═════ Verilen metin ═════
Maidhc
Ó Cathail
10 Mart 2016
10 Mart 2016
Son
çıkan kitabınızda Hillary Clinton’ın “Kaosun Kraliçesi” olduğunu söylüyorsunuz.
Hillary’yi tarif etmek için neden bu tarz bir küçümseyici lakabı tercih
ettiniz?
Bunun tek sebebi, Libya. Hillary Clinton, Libya’ya
savaş açılmasında oynadığı önemli rolle çok gurur duyuyordu. O ve danışmanları,
ilk başta bu savaşı “Clinton doktrini”nin temeli olarak kullanmayı planlıyorlardı.
Bu plan, ileride başkanlık kampanyasında kullanılacak bir slogan olarak “zeki
güç” kullanımı ile rejim değişikliği gerçekleştirme stratejisine dayanıyordu.
Bu kitabı yazmam konusunda gerekli ilhamı verense
Libya’da yaşanan felakettir. Buna bir de Rusya’yla savaşılmasına dair giderek
yoğunlaşan tehlikeyi de eklemek gerekir.
Savaş kaosa sebep olur. Clinton, son yirmi beş
yıldır ABD’nin başlattığı her savaşın ateşli bir müdafisi olmuştur. Bu
savaşlar, ülkeleri yıkıma sürüklemiş, yönetilmesi mümkün olmayan bir mülteci
krizine yol açmıştır. Kaos, Hillary’nin o yere göğe sığdırılamayan “dış
politika deneyimi”nin bir tezahürüdür.
Sırf
kadın diye Hillary’yi başkan görmek isteyen kadınlara ne demek istersiniz?
İddianıza göre, “III. Dünya Savaşı’ndan kaçınmak ABD’nin başına bir kadının
geçmesinden daha acil bir meseledir.” Hillary’nin III. Dünya Savaşı’nı
başlatacağını nereden çıkartıyorsunuz?
═════
**Yapılacak görevler:**
[a] Lütfen röportajdan "Hillary’yi tarif etmek" sözlerinin geçtiği yerden başlayıp "olarak kullanmayı planlıyorlardı." sözlerinden sonra bitecek şekilde ilgili bölümü aynen yazın.
[b] Röportaja göre Clinton ve danışmanları Libya savaşını ilk başta neyin temeli olarak kullanmayı planlıyordu?
═════ Çıkarılan kayıtlar ═════
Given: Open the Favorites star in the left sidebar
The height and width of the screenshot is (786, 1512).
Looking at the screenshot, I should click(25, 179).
═════
═════ Çıkarılan kayıtlar ═════
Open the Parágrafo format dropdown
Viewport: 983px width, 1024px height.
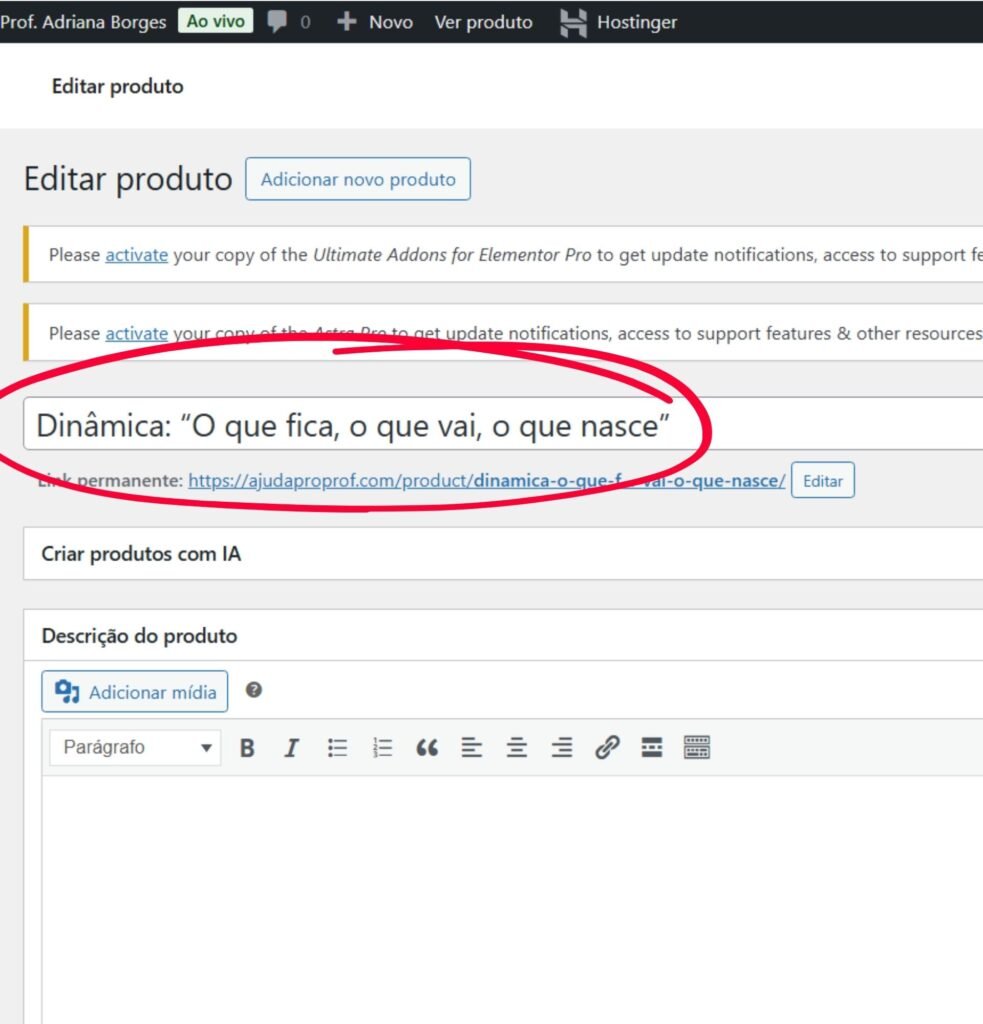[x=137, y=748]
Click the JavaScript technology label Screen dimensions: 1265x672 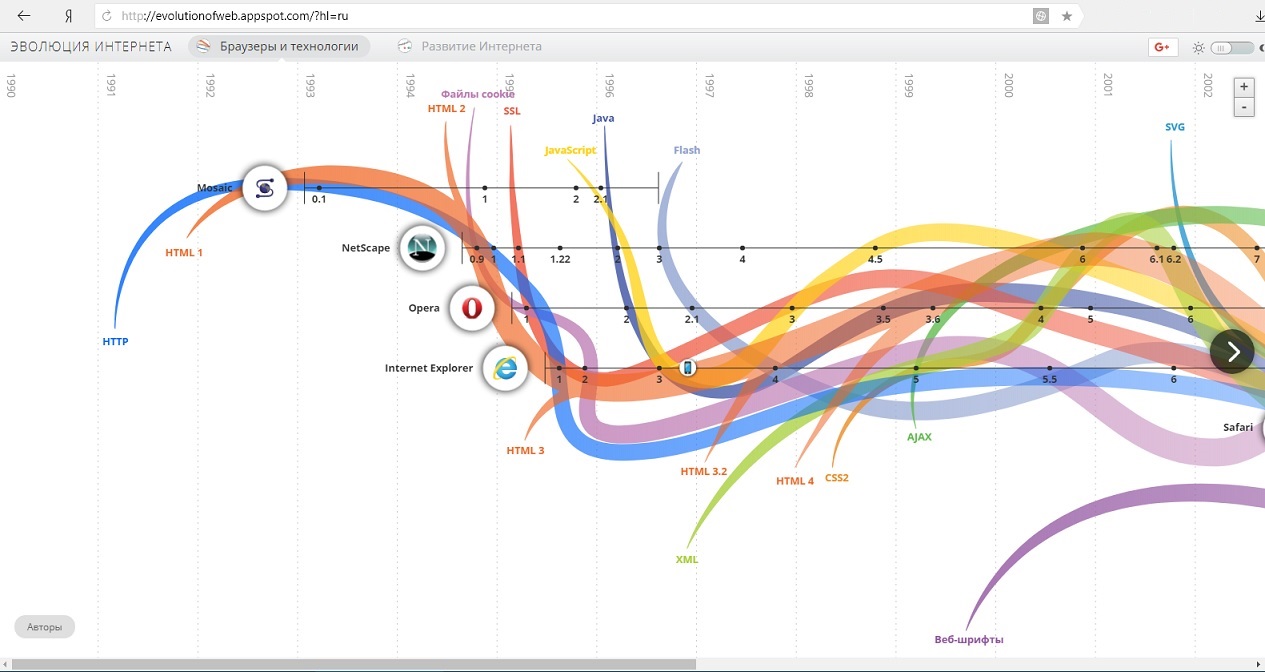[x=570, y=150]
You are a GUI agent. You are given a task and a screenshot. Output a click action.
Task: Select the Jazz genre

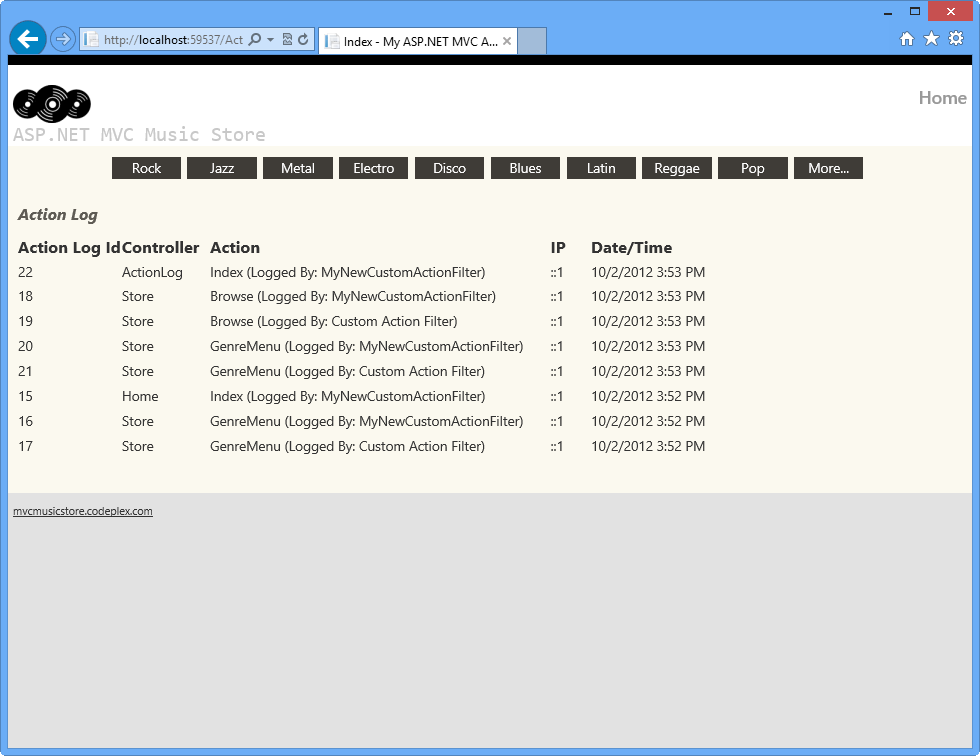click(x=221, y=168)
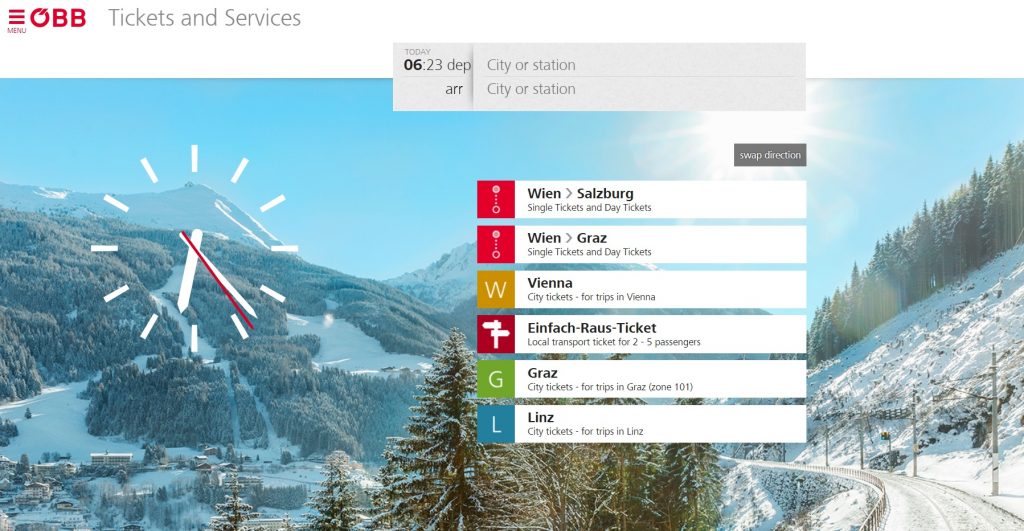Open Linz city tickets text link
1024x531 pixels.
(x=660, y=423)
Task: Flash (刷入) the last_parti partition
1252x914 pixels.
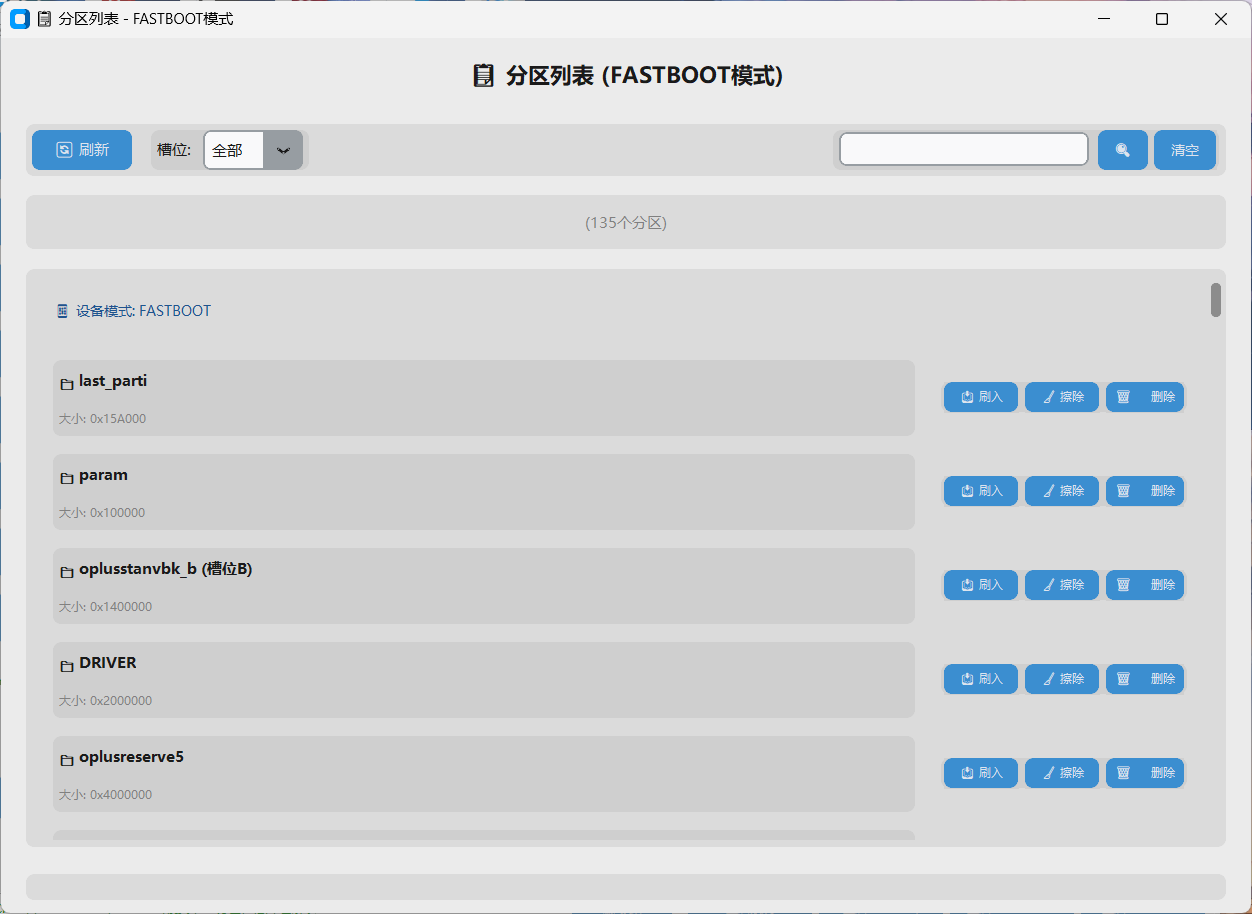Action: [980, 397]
═════
**Görev bazında çözümler:**
[a]
Hillary’yi tarif etmek için neden bu tarz bir küçümseyici lakabı tercih
ettiniz?
Bunun tek sebebi, Libya. Hillary Clinton, Libya’ya
savaş açılmasında oynadığı önemli rolle çok gurur duyuyordu. O ve danışmanları,
ilk başta bu savaşı “Clinton doktrini”nin temeli olarak kullanmayı planlıyorlardı.

[b] “Clinton doktrini”nin temeli olarak kullanmayı planlıyorlardı.